OBJECTIVES —
[1] In the passage on India's security, in what year did India last go to war with China?
[2] In the passage on India's security, reproduce verbatim the stretch from "Today, the entire" through "the Arab world.".

EXCERPT TO READ —
####

The geo-political world of 2015 is vastly different from what it was a decade or more ago. The Cold War is over and the U.S. has emerged as the sole global policeman. Russia is nowhere near its earlier military stature, though it continues to aspire to reach the earlier level of military prestige. China aims to fill the void created by erstwhile USSR as a challenger to the U.S. but lacks any geo-political agenda. True, it aims to build its military to protect its economic interests worldwide but lacks the kind of military or diplomatic influence that USSR once exerted.
Today, the entire Arab world is in disarray and caught in between conflicting socio-religious beliefs, which are taking its toll on people living in the region. There is a serious crisis of identity, which is threatening years of deep-rooted existence, with no international power, not even the U.S., having the requisite deep understanding or influence to intervene. The situation continues to spread with serious possibility of spilling over to nations outside the Arab world.
In South Asia, India continues to face a hostile and belligerent Pakistan on the West and a canny but aggressive China in the North and Northeast. Pakistan has been India’s biggest problem and all its military and diplomatic efforts have been focused on keeping Pakistan in check. It’s only in the last decade and a half or so that India has seriously taken on the role of providing an alternate check to China’s growing influence. Therefore, with hostile neighbours on both the West and North-eastern fronts, India has been forced to divert its scarce resources to build its military strength for a potential though unlikely conflict, on both the fronts.
How real is the possibility of an all-out war with Pakistan and/or China?
It’s been 44 years since our last all-out war with Pakistan (1971); Kargil was at best a local conflict and not an all-out war. With China, it’s been 53 years since we last went to war in 1962. With China, we have had localized skirmishes over the years on the perceived ‘Line of Control’, but none to elicit serious worry, whereas, with Pakistan, it has been mostly restricted to the J&K region involving cross-border firing, with mostly small arms and in the backdrop of cross-border infiltration from the Pakistani side.
So what are the chances of India taking on Pakistan in a full scale war? Almost nil. With both countries holding nuclear arsenal, the chances of either country initiating an all-out war is minimal. Very often, one hears the cry to take on Pakistan and ‘teach it a lesson’, with several sections clamouring that India ‘invade’ and ‘destroy’ Pakistan and its belligerent military. That’s an extremely naive and amateurish view to take.

####

SUPPLIED DATA —
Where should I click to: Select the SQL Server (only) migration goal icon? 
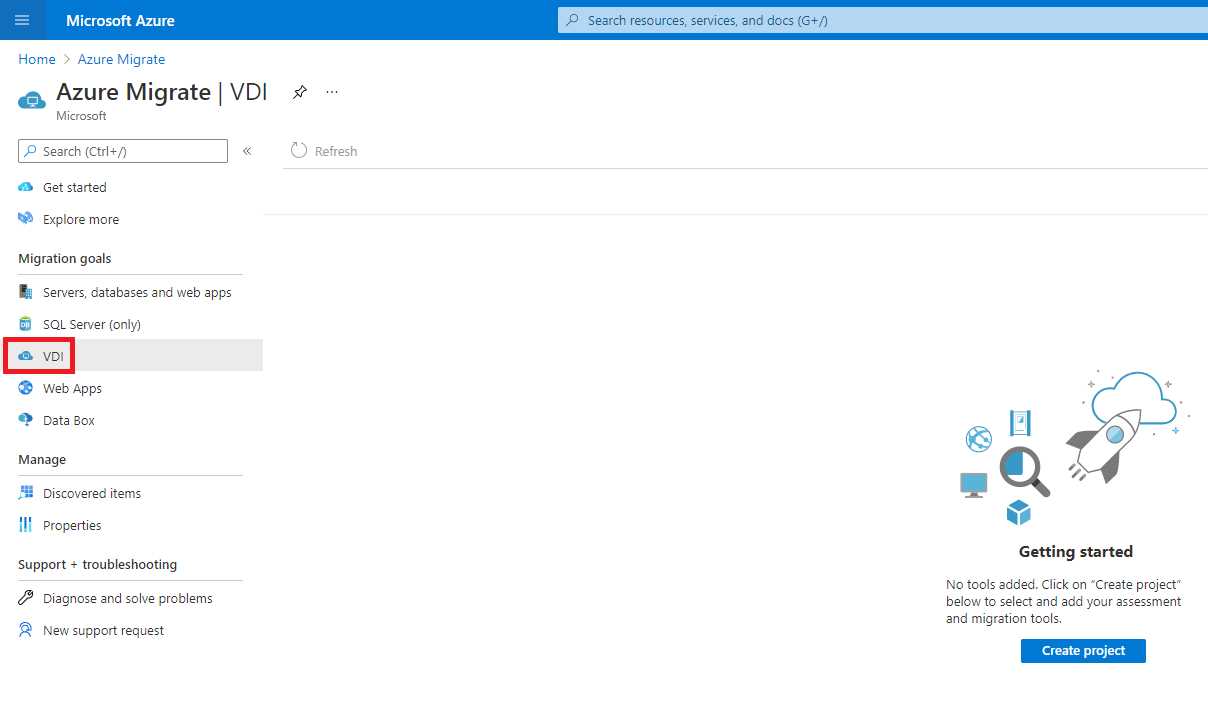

####

SOLUTIONS TO THE TASKS —
[1] 1962

[2]
Today, the entire Arab world is in disarray and caught in between conflicting socio-religious beliefs, which are taking its toll on people living in the region. There is a serious crisis of identity, which is threatening years of deep-rooted existence, with no international power, not even the U.S., having the requisite deep understanding or influence to intervene. The situation continues to spread with serious possibility of spilling over to nations outside the Arab world.